• Work order
Find each line in the records below that contains the word "Locate", and copy it out.

• Dataset entries
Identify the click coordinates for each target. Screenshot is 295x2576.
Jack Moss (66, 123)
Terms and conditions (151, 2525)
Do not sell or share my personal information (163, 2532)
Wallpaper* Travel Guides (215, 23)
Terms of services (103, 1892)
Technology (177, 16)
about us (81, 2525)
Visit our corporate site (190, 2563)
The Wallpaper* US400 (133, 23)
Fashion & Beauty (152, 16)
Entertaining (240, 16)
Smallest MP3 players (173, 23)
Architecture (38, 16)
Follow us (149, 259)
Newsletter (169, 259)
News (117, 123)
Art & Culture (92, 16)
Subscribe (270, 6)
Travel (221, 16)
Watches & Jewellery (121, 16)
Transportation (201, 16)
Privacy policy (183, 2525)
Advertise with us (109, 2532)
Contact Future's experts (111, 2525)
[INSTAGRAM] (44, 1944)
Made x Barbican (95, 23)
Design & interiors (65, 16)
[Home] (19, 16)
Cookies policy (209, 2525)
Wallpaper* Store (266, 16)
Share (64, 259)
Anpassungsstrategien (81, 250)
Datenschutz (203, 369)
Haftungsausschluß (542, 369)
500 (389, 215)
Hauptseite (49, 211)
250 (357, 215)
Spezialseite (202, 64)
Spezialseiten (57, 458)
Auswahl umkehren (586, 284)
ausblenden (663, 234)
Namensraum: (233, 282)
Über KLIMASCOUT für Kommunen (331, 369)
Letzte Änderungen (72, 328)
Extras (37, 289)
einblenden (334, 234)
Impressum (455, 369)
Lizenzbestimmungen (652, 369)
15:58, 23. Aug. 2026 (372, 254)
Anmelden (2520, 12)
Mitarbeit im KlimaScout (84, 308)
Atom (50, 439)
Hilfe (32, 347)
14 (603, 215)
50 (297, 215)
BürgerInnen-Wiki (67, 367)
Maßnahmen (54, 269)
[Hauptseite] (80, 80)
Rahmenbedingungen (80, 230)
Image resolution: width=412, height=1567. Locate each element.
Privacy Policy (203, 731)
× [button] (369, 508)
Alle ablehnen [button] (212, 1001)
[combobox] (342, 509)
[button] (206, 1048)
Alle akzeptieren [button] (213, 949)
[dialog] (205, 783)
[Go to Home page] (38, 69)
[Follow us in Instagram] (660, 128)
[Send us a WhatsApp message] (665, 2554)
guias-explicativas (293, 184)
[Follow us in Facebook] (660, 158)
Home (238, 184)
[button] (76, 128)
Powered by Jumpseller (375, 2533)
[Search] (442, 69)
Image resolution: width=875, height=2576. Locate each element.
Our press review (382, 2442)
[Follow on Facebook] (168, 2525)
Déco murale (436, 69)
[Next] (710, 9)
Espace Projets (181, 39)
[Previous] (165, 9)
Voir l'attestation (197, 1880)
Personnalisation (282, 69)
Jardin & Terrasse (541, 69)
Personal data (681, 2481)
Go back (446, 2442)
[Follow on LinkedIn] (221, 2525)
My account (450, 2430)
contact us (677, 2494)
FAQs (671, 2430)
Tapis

• Written reply
Image resolution: width=412, height=1567. Locate each element.
Image resolution: width=875, height=2576. Locate each element.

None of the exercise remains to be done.